Location saisonnière en copropriété : décryptage des clauses et de l'article 26 d
Selon une analyse juridique diffusée par le cabinet Kohen Avocats, le dossier de la location de meublés de tourisme en copropriété reste instable.

Le texte croise deux fronts: la clause d'habitation bourgeoise, présente dans certains règlements de copropriété, et la constitutionnalité de l'article 26 d de la loi du 10 juillet 1965, dont le Conseil constitutionnel a eu à connaître sur la période 2023-2026. Pour qui loue ou envisage de louer un bien à Avène, ce contentieux structurel détermine ce qu'il est encore permis de faire — et selon quelle majorité d'assemblée.
Article 26 d: un levier sous surveillance
L'article 26 d de la loi du 10 juillet 1965 demeure, d'après le résumé du cabinet, l'un des textes mobilisés par les copropriétés pour encadrer la location touristique des lots. Le contenu précis du contrôle de constitutionnalité n'est pas détaillé dans l'extrait disponible: seule l'existence d'un examen par le Conseil constitutionnel sur la période 2023-2026 y est mentionnée. La portée exacte de la décision — validation, censure partielle, renvoi — reste donc à confirmer par lecture directe.
Pour un copropriétaire ou un candidat à la location, la conséquence est directe: tant que la décision constitutionnelle n'a pas été relue et ses motifs intégrés, le statut juridique de la location touristique dans une copropriété donnée ne peut pas être traité comme acquis.

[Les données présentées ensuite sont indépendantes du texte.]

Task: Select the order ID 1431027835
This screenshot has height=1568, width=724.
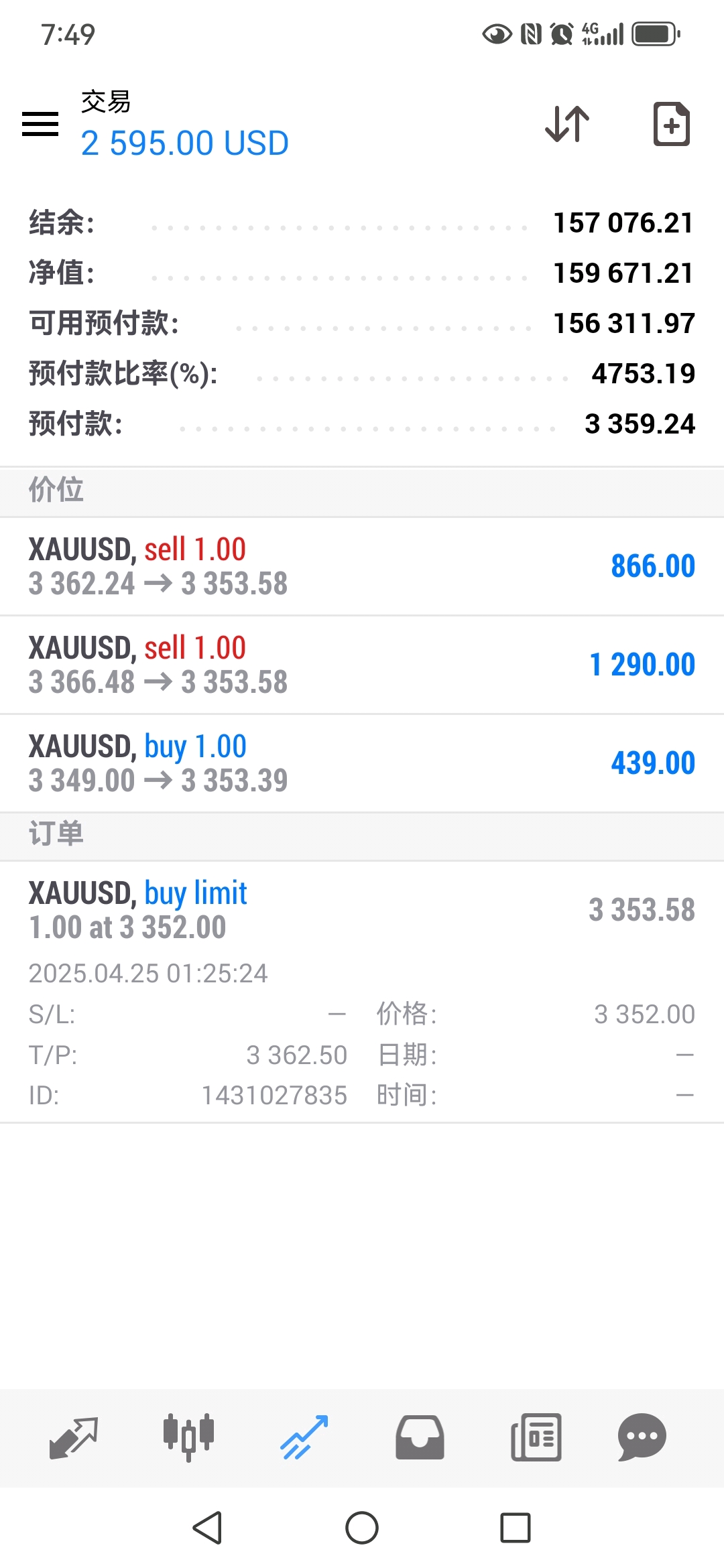Action: [274, 1096]
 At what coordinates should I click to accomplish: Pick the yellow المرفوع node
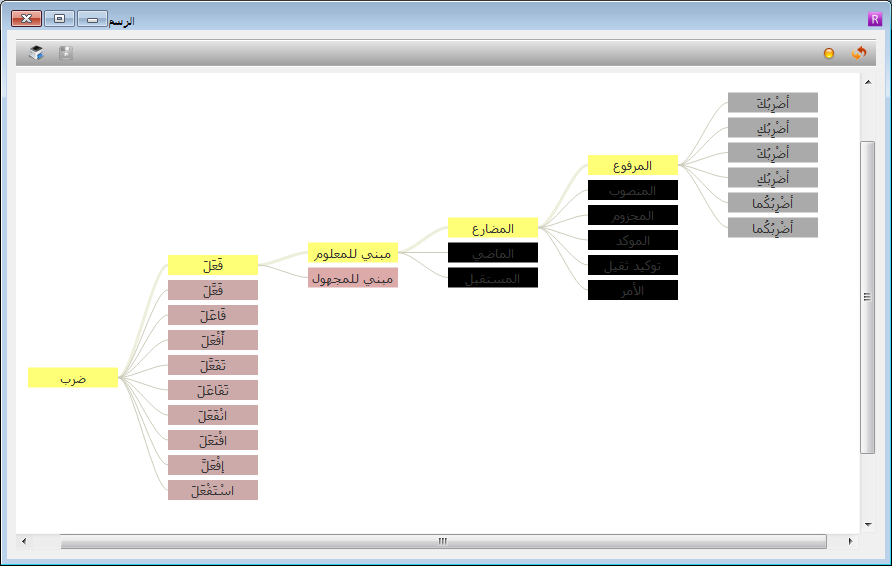[633, 166]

La clause d'habitation bourgeoise comme verrou
L'analyse souligne en parallèle le poids persistant de la clause d'habitation bourgeoise, dispositif ancien encore inscrit dans certains règlements de copropriété. Là où elle figure, elle prime sur les usages contraires et peut rendre juridiquement impossible la mise en location meublée touristique, même si l'article 26 d est mobilisé par l'assemblée.
Trois vérifications à effectuer avant tout projet d'achat ou de location longue durée:
- Demander le règlement de copropriété complet, et non un simple extrait de l'état descriptif de division.

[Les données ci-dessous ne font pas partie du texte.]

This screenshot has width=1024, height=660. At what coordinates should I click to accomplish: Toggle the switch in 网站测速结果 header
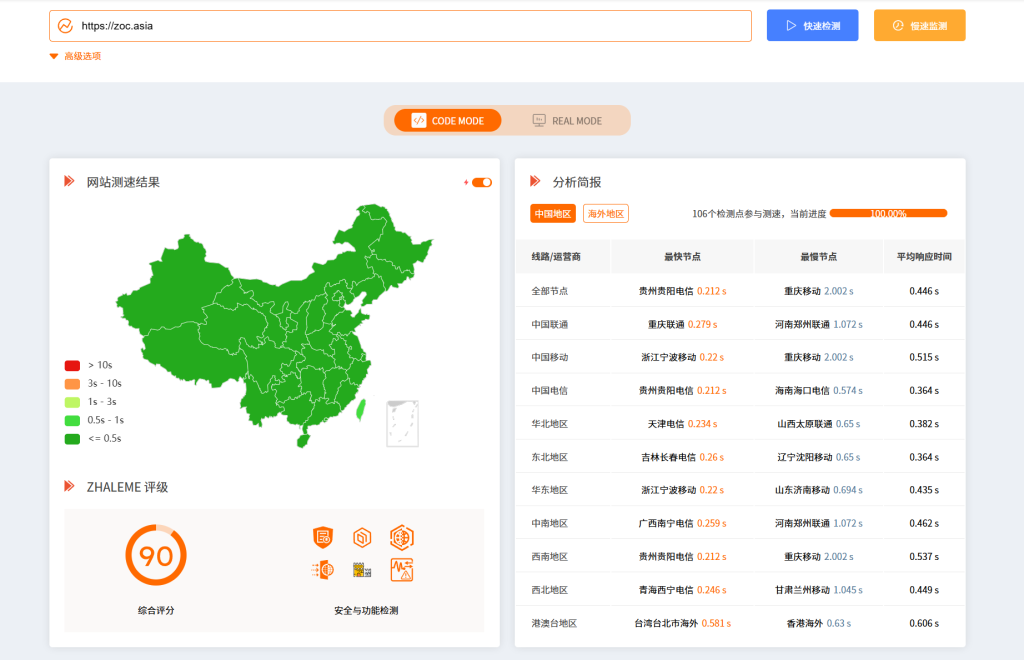(x=481, y=182)
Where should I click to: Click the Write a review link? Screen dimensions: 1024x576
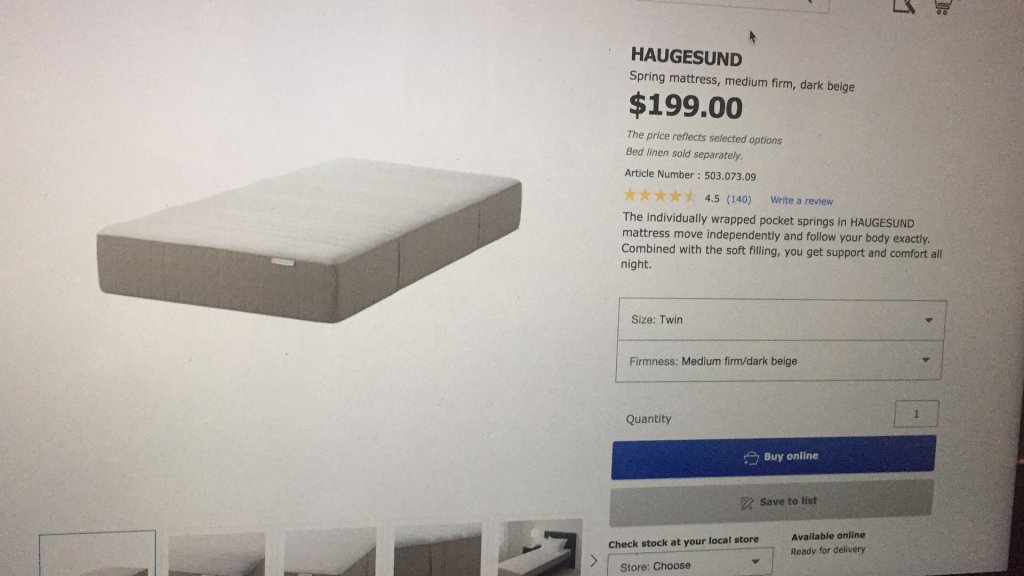801,200
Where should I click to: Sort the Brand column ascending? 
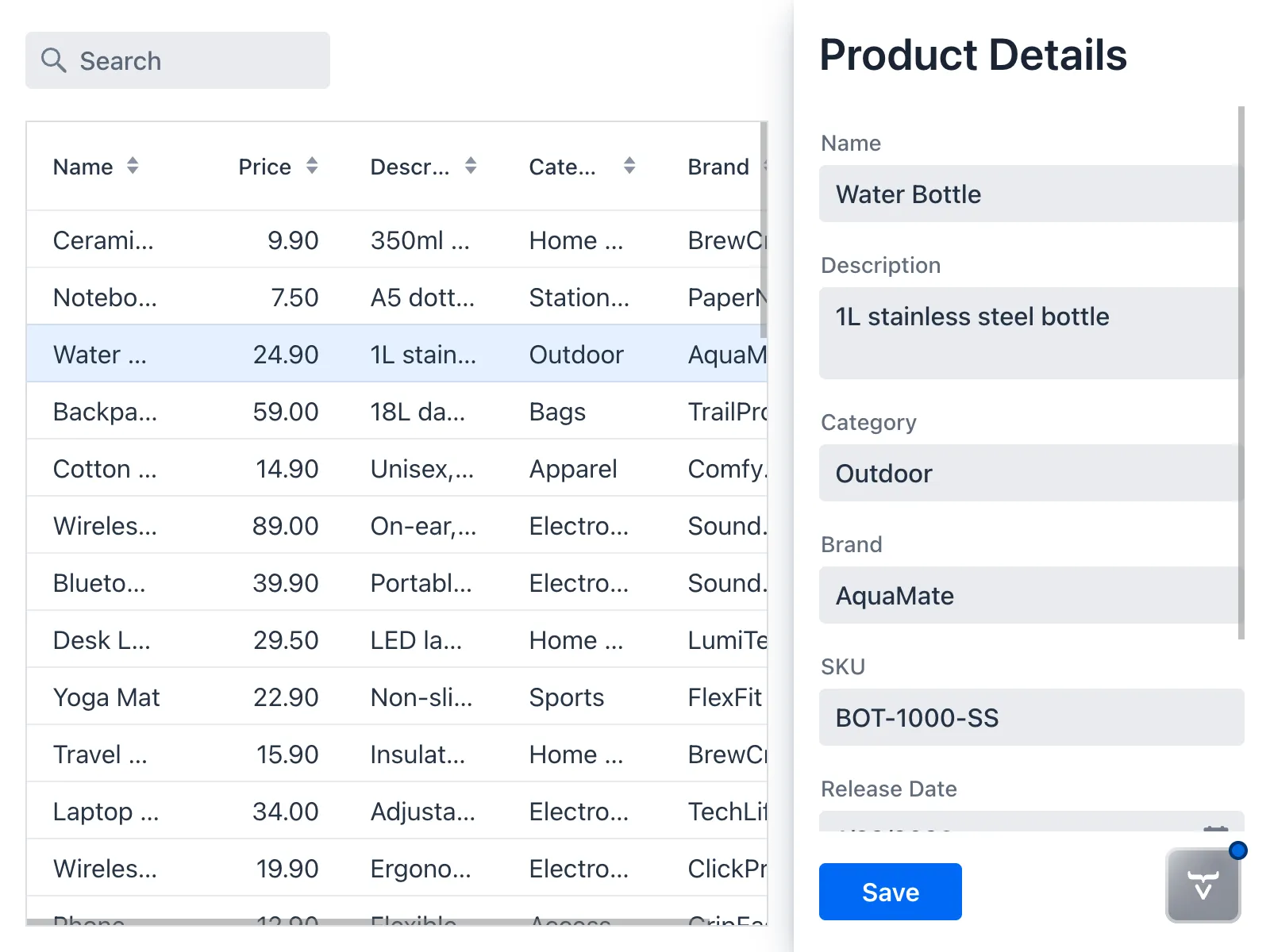coord(767,167)
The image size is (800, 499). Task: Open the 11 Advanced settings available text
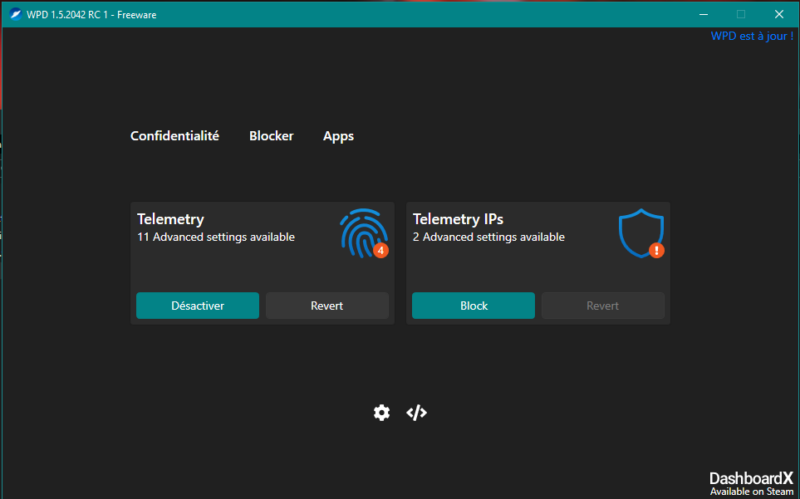point(216,237)
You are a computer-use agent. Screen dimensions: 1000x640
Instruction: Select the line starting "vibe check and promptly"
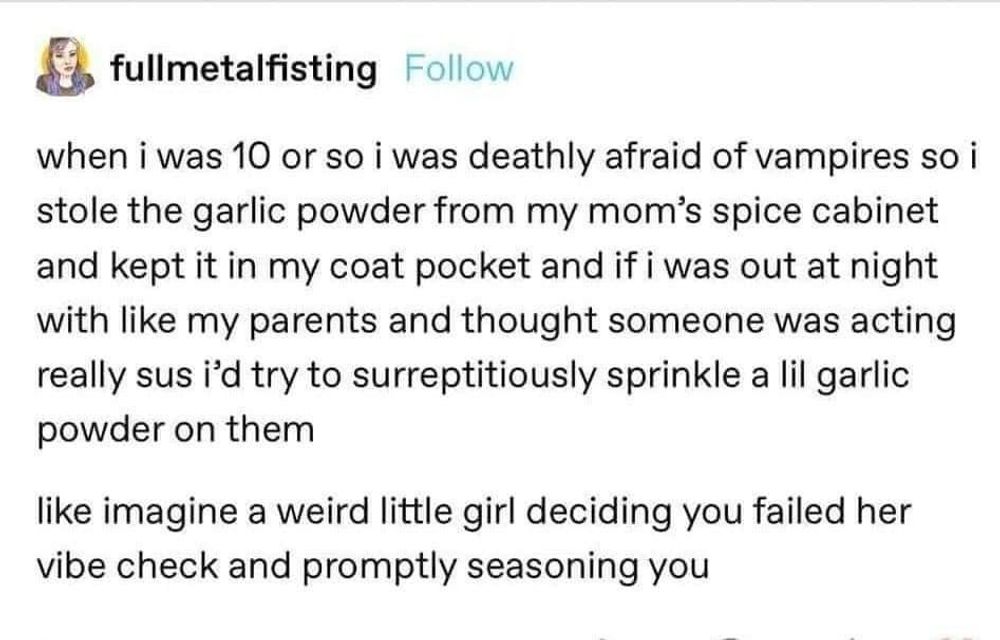(x=372, y=566)
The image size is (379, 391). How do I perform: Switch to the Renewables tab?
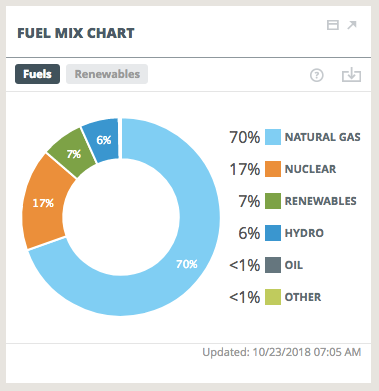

- Rechercher toute clause d'habitation bourgeoise, ou toute clause d'usage restrictif équivalente, susceptible d'interdire l'activité touristique.
- Relire les procès-verbaux d'assemblée générale des trois dernières années pour identifier un vote éventuel au titre de l'article 26 d, ainsi que la majorité obtenue.
Lecture pratique pour Avène
Pour le lecteur qui cherche un meublé saisonnier sur la station thermale — curistes, vacanciers courts séjours, propriétaires bailleurs — le constat est net: la stabilité juridique du statut n'est pas donnée. L'utilité immédiate de l'analyse de Kohen Avocats est documentaire, pas opérationnelle. Elle confirme que le sujet demeure ouvert et qu'un achat, une location longue durée ou un investissement locatif doit intégrer cette vérification en amont.
À défaut d'un élément tranché dans la décision constitutionnelle, mieux vaut traiter la location touristique en copropriété comme un dossier à instruire — non comme un automatisme. Trois questions à poser au syndic ou au vendeur: clause d'habitation bourgeoise présente ou absente? Dernier vote en assemblée sur l'article 26 d? Quelle majorité a été retenue? Sans réponse claire, le projet mérite d'être différé.